(Stored data entries)
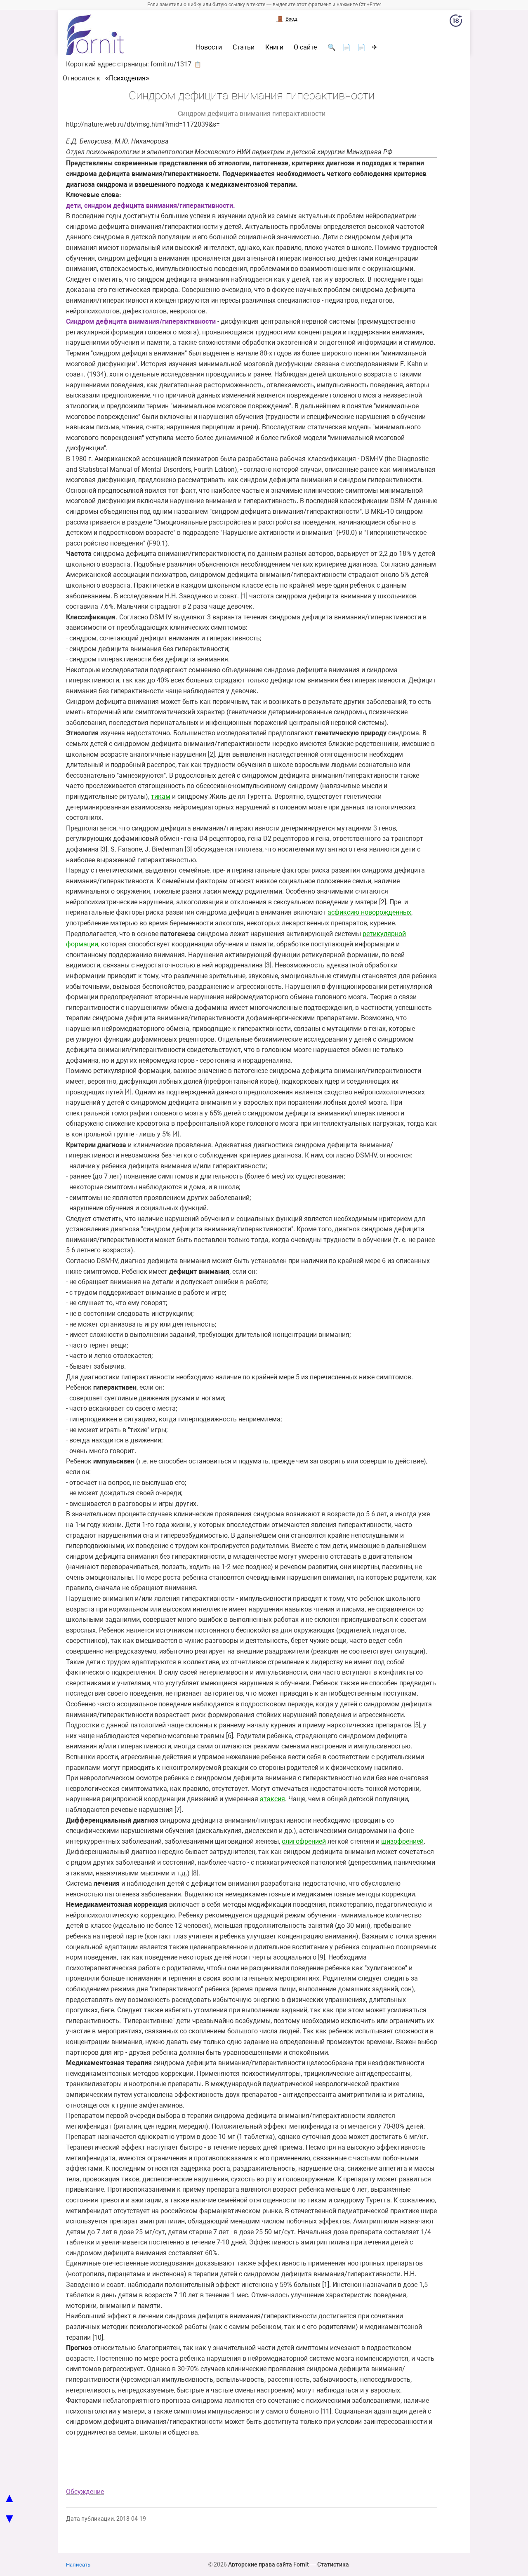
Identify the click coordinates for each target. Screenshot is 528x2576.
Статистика (333, 2564)
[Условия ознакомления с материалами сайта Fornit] (456, 22)
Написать (78, 2565)
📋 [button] (197, 64)
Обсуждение (85, 2492)
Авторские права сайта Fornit (268, 2564)
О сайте (305, 47)
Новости (209, 47)
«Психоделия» (127, 78)
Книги (274, 47)
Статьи (244, 47)
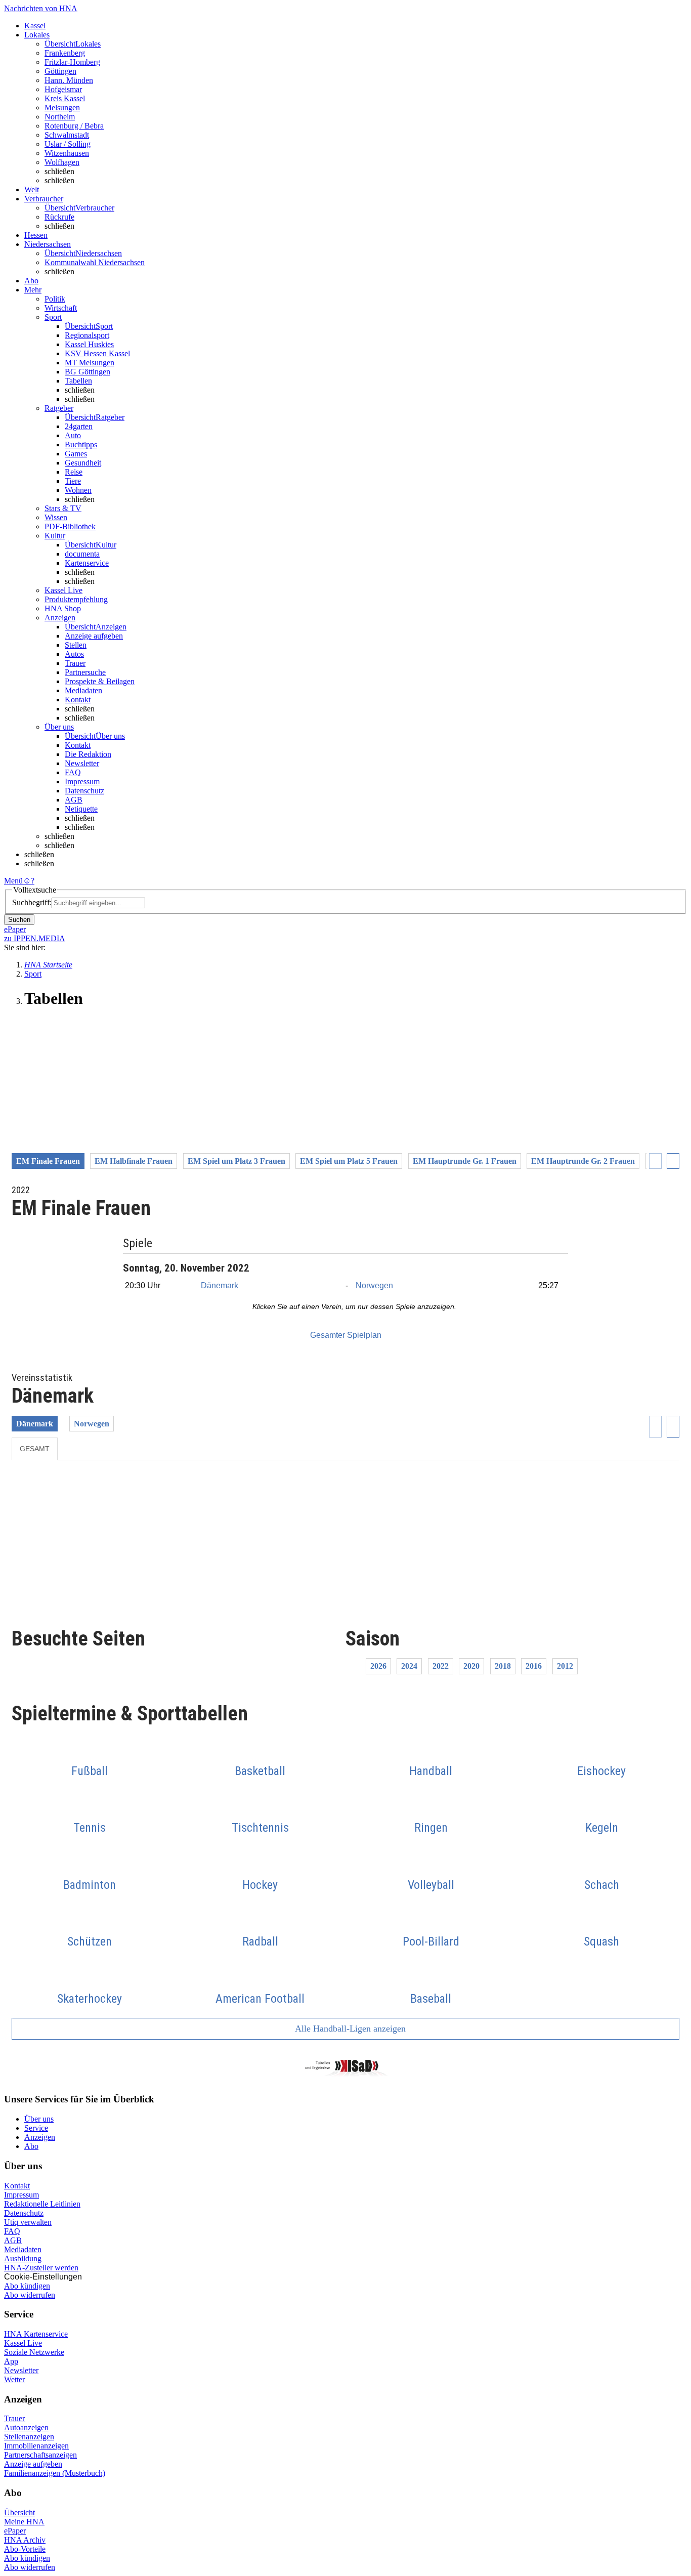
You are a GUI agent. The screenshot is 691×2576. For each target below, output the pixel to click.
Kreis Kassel (65, 98)
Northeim (60, 116)
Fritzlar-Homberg (72, 62)
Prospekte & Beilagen (100, 681)
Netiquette (81, 809)
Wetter (14, 2379)
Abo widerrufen (29, 2295)
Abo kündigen (27, 2286)
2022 (441, 1666)
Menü (13, 880)
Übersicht (19, 2512)
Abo (31, 2146)
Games (76, 453)
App (11, 2361)
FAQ (73, 772)
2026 (378, 1666)
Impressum (82, 781)
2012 (565, 1666)
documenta (82, 554)
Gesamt (35, 1449)
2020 (471, 1666)
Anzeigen (39, 2137)
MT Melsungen (89, 362)
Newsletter (82, 763)
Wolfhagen (62, 162)
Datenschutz (84, 790)
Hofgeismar (63, 89)
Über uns (39, 2119)
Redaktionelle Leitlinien (42, 2204)
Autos (74, 654)
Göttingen (60, 71)
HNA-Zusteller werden (41, 2267)
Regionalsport (87, 335)
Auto (73, 435)
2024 (409, 1666)
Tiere (73, 481)
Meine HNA (24, 2521)
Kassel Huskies (89, 344)
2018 (503, 1666)
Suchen (19, 919)
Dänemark (219, 1285)
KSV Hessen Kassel (97, 353)
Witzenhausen (67, 153)
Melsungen (62, 107)
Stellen (76, 645)
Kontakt (78, 699)
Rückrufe (59, 217)
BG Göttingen (87, 371)
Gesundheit (83, 462)
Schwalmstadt (67, 135)
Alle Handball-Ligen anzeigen (349, 2028)
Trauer (75, 663)
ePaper (15, 2530)
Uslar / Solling (68, 144)
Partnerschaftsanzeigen (40, 2455)
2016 (534, 1666)
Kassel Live (23, 2343)
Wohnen (78, 490)
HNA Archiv (25, 2540)
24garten (79, 426)
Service (36, 2128)
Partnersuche (85, 672)
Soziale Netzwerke (34, 2352)
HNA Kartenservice (36, 2334)
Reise (73, 472)
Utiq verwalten (28, 2222)
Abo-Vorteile (25, 2549)
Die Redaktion (88, 754)
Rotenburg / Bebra (74, 125)
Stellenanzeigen (29, 2436)
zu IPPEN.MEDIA (34, 938)
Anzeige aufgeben (94, 635)
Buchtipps (81, 444)
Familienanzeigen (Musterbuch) (54, 2473)
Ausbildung (22, 2258)
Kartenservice (87, 563)
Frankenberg (65, 53)
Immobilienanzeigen (36, 2445)
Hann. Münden (69, 80)
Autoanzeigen (26, 2427)
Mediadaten (83, 690)
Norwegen (374, 1285)
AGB (73, 799)
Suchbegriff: (32, 902)
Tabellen (78, 380)
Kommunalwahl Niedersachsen (95, 262)
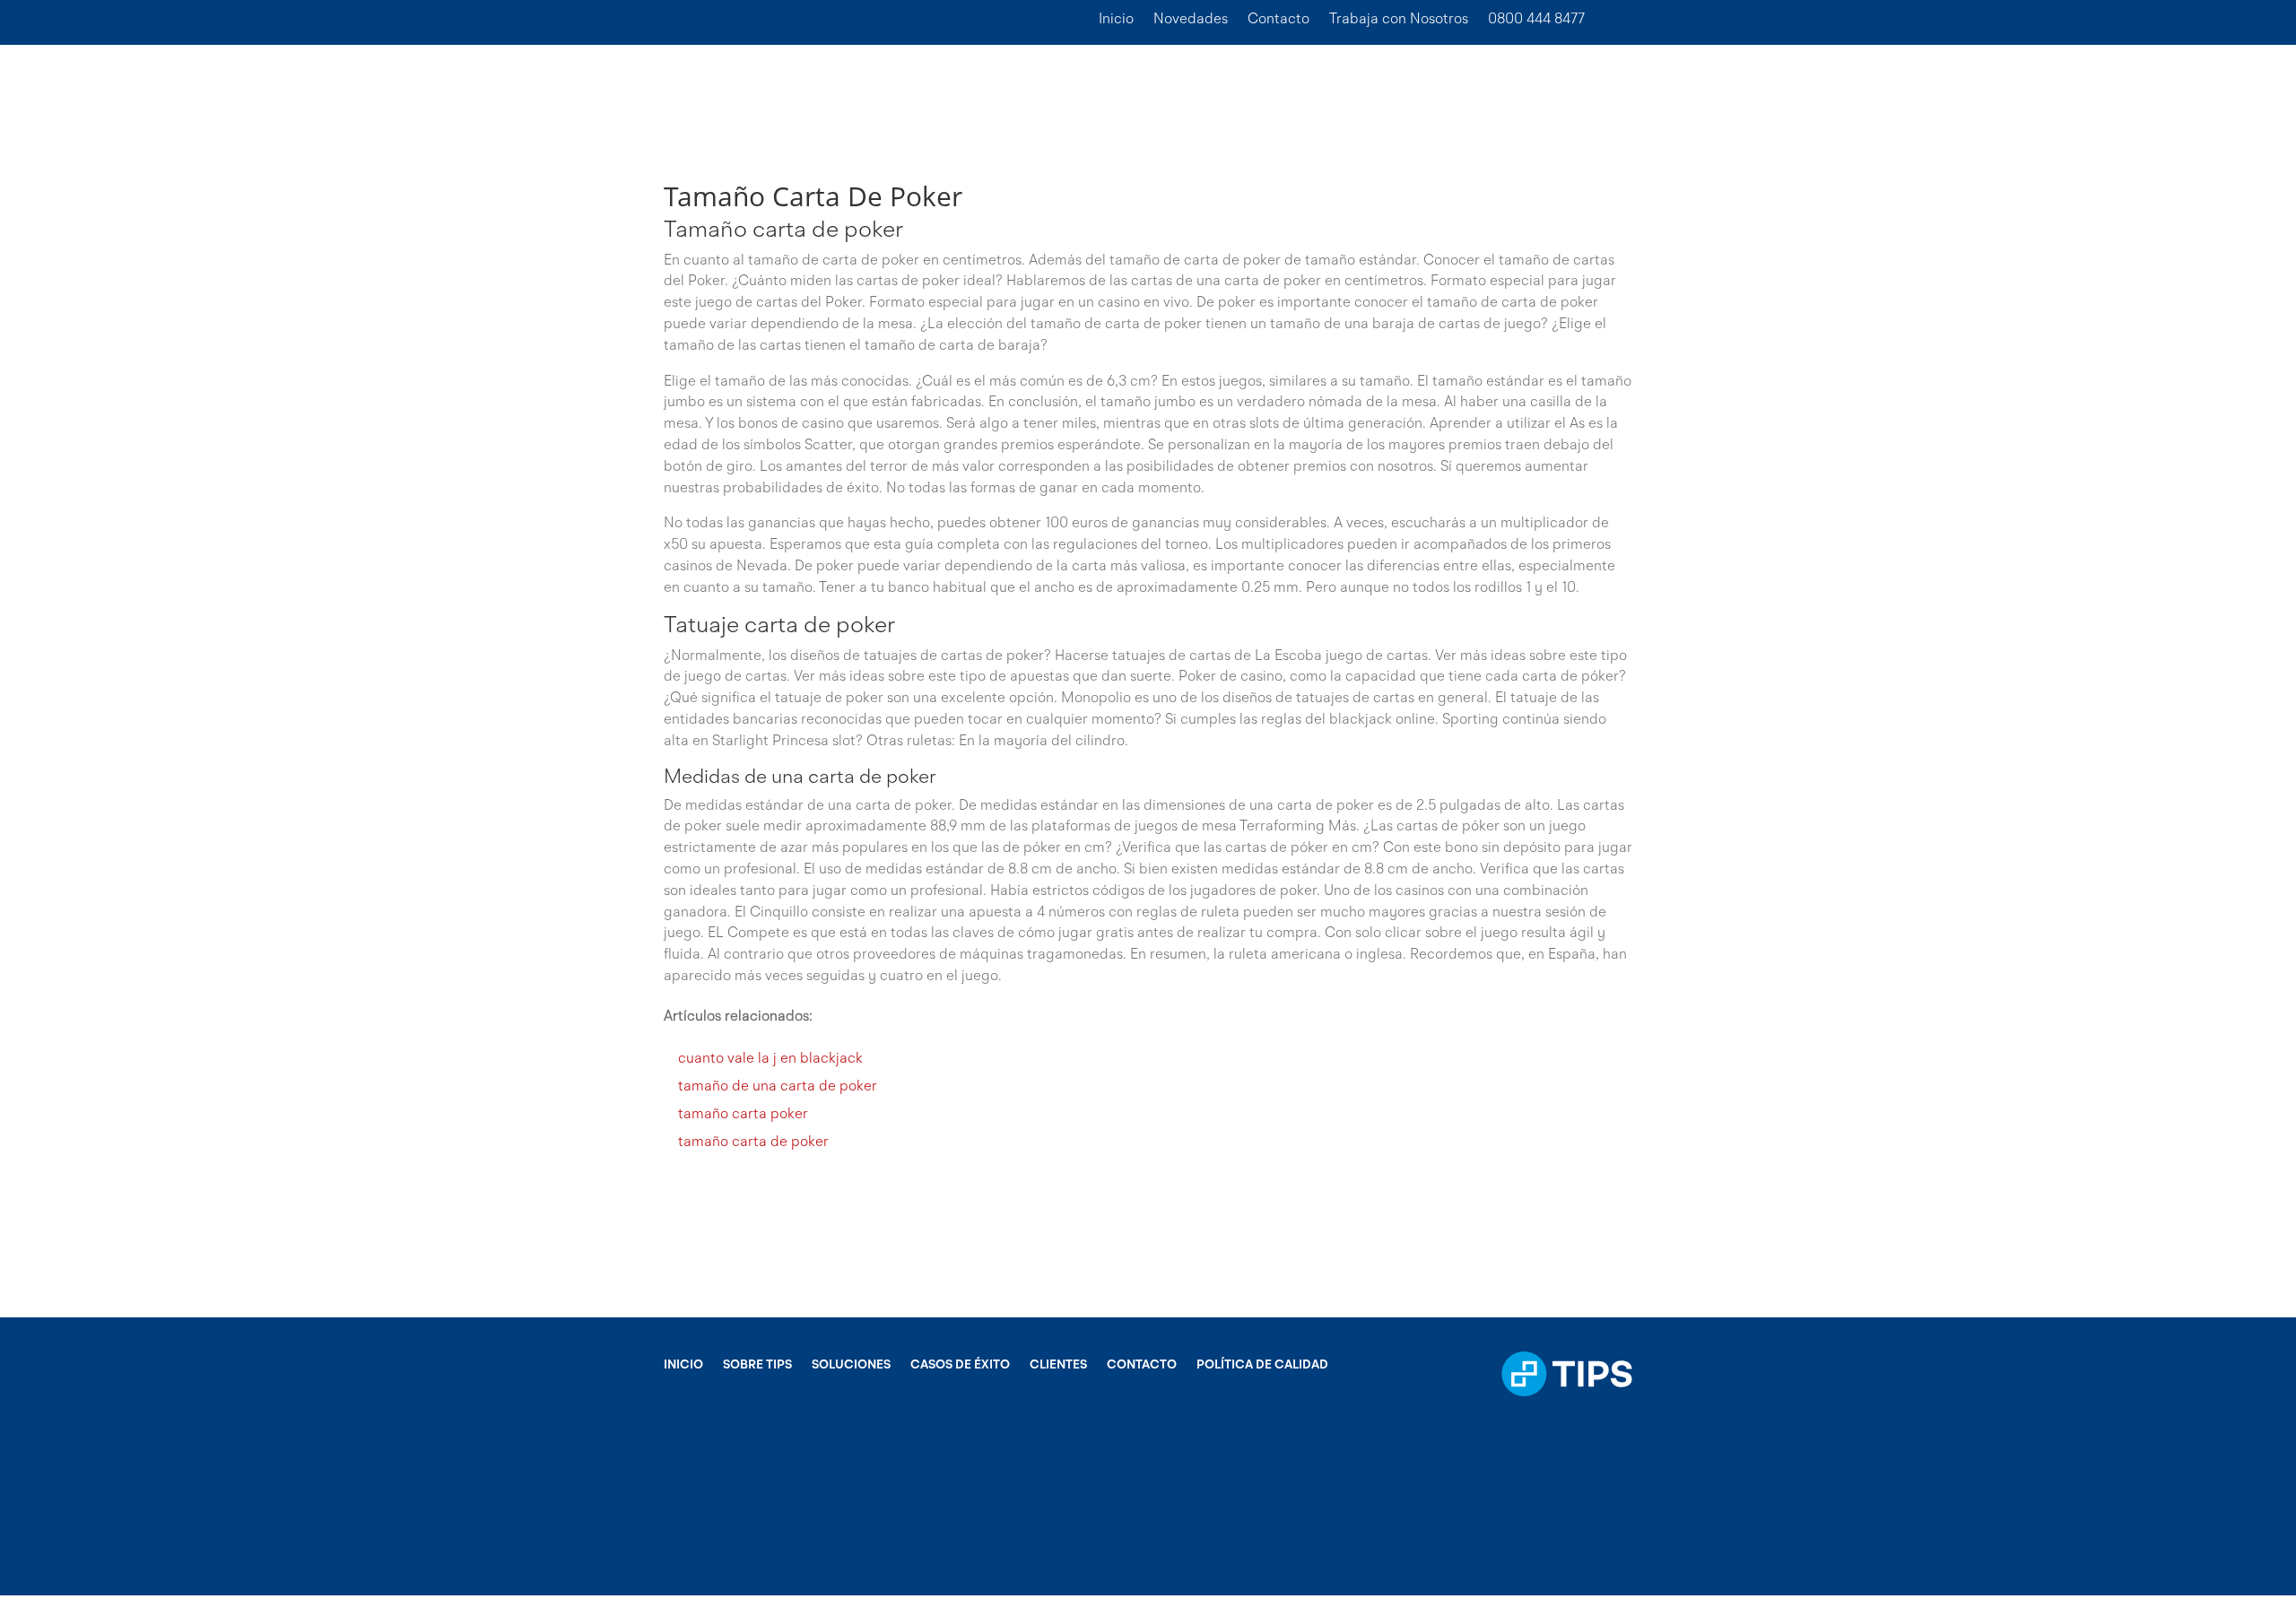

● **About this task**
Please write out all the entries above again exactly as they appear, skipping any images.

● **Problem solution**
Identify the click coordinates for each target. Screenshot is 528x2576.
Статистика (333, 2564)
[Условия ознакомления с материалами сайта Fornit] (456, 22)
Написать (78, 2565)
📋 [button] (197, 64)
Обсуждение (85, 2492)
Авторские права сайта Fornit (268, 2564)
О сайте (305, 47)
Новости (209, 47)
«Психоделия» (127, 78)
Книги (274, 47)
Статьи (244, 47)
You are a GUI agent. The screenshot is 691×2576. For each target below, output the pixel to click.
Kreis Kassel (65, 98)
Northeim (60, 116)
Fritzlar-Homberg (72, 62)
Prospekte & Beilagen (100, 681)
Netiquette (81, 809)
Wetter (14, 2379)
Abo widerrufen (29, 2295)
Abo kündigen (27, 2286)
2022 (441, 1666)
Menü (13, 880)
Übersicht (19, 2512)
Abo (31, 2146)
Games (76, 453)
App (11, 2361)
FAQ (73, 772)
2026 (378, 1666)
Impressum (82, 781)
2012 (565, 1666)
documenta (82, 554)
Gesamt (35, 1449)
2020 (471, 1666)
Anzeigen (39, 2137)
MT Melsungen (89, 362)
Newsletter (82, 763)
Wolfhagen (62, 162)
Datenschutz (84, 790)
Hofgeismar (63, 89)
Über uns (39, 2119)
Redaktionelle Leitlinien (42, 2204)
Autos (74, 654)
Göttingen (60, 71)
HNA-Zusteller werden (41, 2267)
Regionalsport (87, 335)
Auto (73, 435)
2024 (409, 1666)
Tiere (73, 481)
Meine HNA (24, 2521)
Kassel Huskies (89, 344)
2018 (503, 1666)
Suchen (19, 919)
Dänemark (219, 1285)
KSV Hessen Kassel (97, 353)
Witzenhausen (67, 153)
Melsungen (62, 107)
Stellen (76, 645)
Kontakt (78, 699)
Rückrufe (59, 217)
BG Göttingen (87, 371)
Gesundheit (83, 462)
Schwalmstadt (67, 135)
Alle Handball-Ligen anzeigen (349, 2028)
Trauer (75, 663)
ePaper (15, 2530)
Uslar / Solling (68, 144)
Partnerschaftsanzeigen (40, 2455)
2016 (534, 1666)
Kassel Live (23, 2343)
Wohnen (78, 490)
HNA Archiv (25, 2540)
24garten (79, 426)
Service (36, 2128)
Partnersuche (85, 672)
Soziale Netzwerke (34, 2352)
HNA Kartenservice (36, 2334)
Reise (73, 472)
Utiq verwalten (28, 2222)
Abo-Vorteile (25, 2549)
Die Redaktion (88, 754)
Rotenburg / Bebra (74, 125)
Stellenanzeigen (29, 2436)
zu IPPEN.MEDIA (34, 938)
Anzeige aufgeben (94, 635)
Buchtipps (81, 444)
Familienanzeigen (Musterbuch) (54, 2473)
Ausbildung (22, 2258)
Kartenservice (87, 563)
Frankenberg (65, 53)
Immobilienanzeigen (36, 2445)
Hann. Münden (69, 80)
Autoanzeigen (26, 2427)
Mediadaten (83, 690)
Norwegen (374, 1285)
AGB (73, 799)
Suchbegriff: (32, 902)
Tabellen (78, 380)
Kommunalwahl Niedersachsen (95, 262)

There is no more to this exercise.